The hot sun blazes down on the small island of San Mahina, the only relief from the sweltering heat being the ocean breeze blowing in from the Atlantic and the small amount of shade offered by the numerous palm trees.

White, sandy beaches wrap around the small island with the occasional rocks and boulders splattered across the shore line. San Mahina is lunar shaped, with the north side of the island facing the vast Atlantic Ocean, large waves crashing against the shore. The south side of the island is more lagoon-like with deep, blue waters often patrolled by fishermen and divers.

Not far from the British Virgin Islands, San Mahina's climate is very tropical. Various warm weather fruits are harvested from the island's many acres of farm land, sustaining the island's economy.

In the beginning, in the early twentieth century, the island boomed with tourists. People would come from all over to see San Mahina's cristal blue waters and white sands, but its cerulean depths that seemed so beautiful and mesmerizing, could be quite deceiving.

In 1927, a sixty-four year old man went fishing on the south side of the island. The man was missing for two days before he washed ashore, but a victim of drowning, he was not. Portions of his skin had been mercilessly torn from his body, not from the teeth of a shark, but skillfully done by the hand of a monster.

Later, in 1936, two young men went swimming on the west corner of the island. One of the men watched as his companion was dragged into the water by his ankles, never to be seen again. The witness could only describe the monster as being just a shadow in the waves.

In 1942, a woman drowned in front of her newly wedded husband.
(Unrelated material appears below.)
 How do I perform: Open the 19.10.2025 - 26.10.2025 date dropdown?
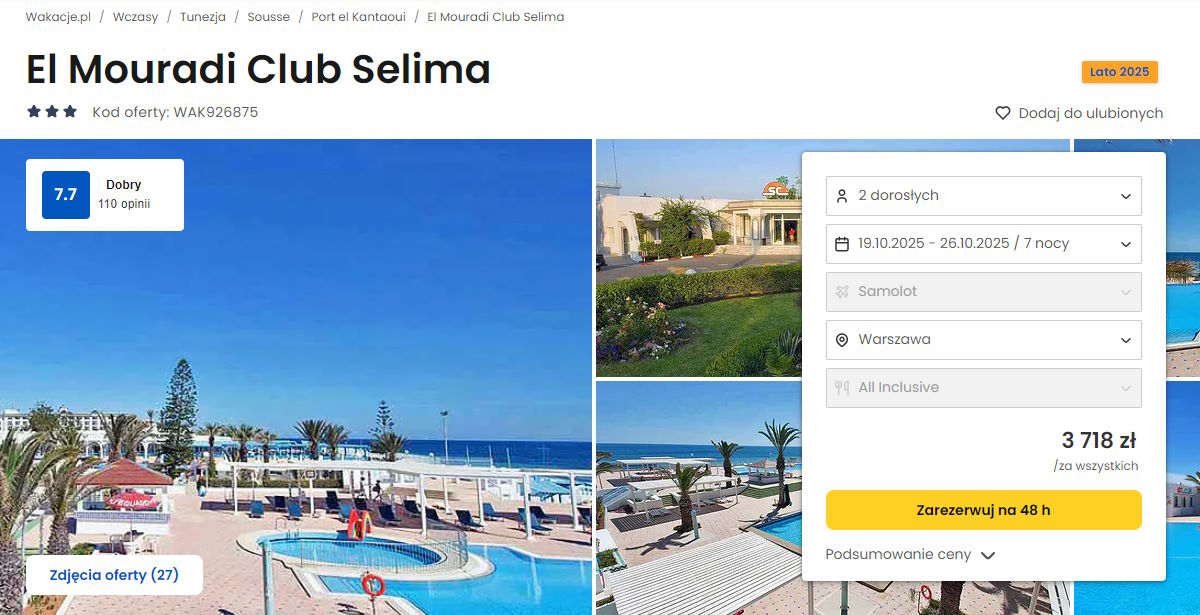(x=984, y=244)
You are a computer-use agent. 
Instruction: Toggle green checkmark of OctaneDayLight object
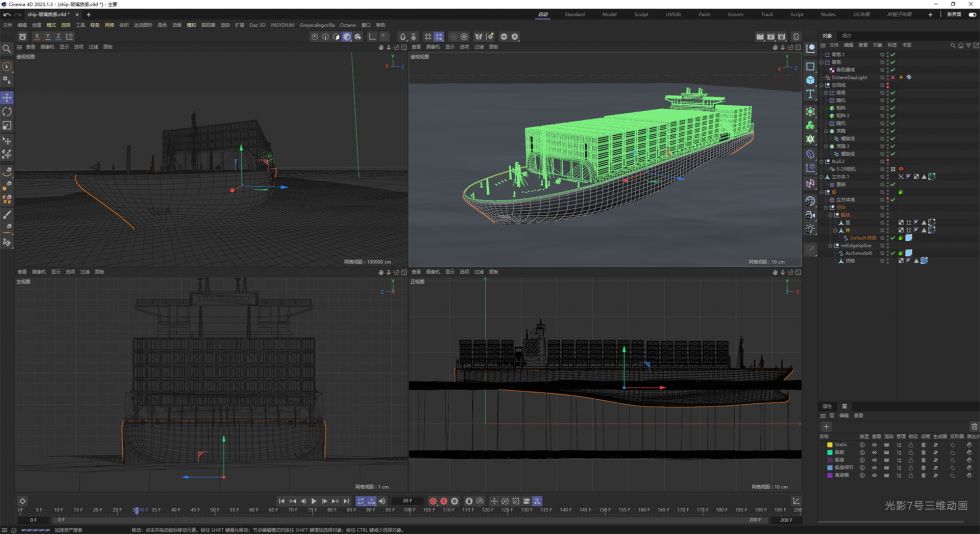coord(892,77)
In 1954, a local man was pulled out of his boat only to wash up on shore without any arms. 1963 had two swimmers dead within six months. The number of attacks kept rising, and the island's inhabitants began to decline.

By the 1990s, San Mahina was nearly abandoned, the only residents being the locals and the occasional renter. No longer were the days of happy vacations and sunny retreats. The once crystalline blue water would forever be red in the haunted minds of those who witnessed the island's horrors.

And so the palm trees continued to sway in false security, the island forever haunted by its cerulean depths. There were never any survivors of the attacks, but there were witnesses.

And they all described the monster as the same.

A shadow in the sea.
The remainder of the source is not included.